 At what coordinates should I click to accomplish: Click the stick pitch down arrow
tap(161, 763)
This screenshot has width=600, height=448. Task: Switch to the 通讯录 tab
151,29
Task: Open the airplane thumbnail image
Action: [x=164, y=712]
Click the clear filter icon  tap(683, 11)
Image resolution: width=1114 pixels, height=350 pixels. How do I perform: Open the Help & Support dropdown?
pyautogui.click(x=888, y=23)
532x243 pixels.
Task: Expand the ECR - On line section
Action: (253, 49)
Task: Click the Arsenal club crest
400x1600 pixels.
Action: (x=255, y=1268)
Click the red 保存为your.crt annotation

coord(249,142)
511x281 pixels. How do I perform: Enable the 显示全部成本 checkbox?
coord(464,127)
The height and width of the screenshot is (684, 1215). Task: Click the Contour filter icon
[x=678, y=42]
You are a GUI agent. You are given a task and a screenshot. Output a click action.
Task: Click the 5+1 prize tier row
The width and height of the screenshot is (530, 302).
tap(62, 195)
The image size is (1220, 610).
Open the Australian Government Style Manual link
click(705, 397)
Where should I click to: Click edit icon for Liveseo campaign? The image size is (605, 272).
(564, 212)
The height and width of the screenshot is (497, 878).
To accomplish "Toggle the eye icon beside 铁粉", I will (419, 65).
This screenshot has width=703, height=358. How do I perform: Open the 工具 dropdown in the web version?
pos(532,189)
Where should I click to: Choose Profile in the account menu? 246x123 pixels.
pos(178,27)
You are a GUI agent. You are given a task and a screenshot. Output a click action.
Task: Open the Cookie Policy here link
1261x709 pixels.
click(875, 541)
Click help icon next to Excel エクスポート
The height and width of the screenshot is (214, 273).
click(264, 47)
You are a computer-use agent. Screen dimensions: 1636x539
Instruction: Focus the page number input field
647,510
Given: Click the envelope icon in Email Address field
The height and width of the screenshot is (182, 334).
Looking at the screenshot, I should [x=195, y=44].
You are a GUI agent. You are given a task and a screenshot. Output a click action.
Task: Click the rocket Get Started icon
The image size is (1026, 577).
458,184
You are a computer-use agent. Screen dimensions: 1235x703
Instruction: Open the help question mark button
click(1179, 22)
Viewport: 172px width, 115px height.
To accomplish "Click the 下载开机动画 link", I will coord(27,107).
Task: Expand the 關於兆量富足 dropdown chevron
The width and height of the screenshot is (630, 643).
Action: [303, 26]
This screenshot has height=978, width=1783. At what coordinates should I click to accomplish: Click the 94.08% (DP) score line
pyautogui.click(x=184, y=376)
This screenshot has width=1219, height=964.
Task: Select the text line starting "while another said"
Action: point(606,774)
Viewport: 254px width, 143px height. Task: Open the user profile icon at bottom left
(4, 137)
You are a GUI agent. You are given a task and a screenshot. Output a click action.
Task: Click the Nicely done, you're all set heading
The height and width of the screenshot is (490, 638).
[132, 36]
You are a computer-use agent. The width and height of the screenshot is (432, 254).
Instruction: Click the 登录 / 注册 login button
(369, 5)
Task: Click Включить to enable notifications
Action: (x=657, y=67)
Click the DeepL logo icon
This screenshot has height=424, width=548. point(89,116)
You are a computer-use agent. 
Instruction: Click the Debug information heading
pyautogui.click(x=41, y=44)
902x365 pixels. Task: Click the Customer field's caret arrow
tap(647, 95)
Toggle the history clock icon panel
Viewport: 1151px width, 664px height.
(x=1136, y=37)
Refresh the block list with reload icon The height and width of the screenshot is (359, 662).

+ + + +

Deine Aufgabe
Zähle die Zeilen der obigen Auflistung, in denen die Zeichenfolge „will“ vorkommt, wobei Groß- und Kleinschreibung zählt. Gib nur die Zahl an.

Die Antwort
2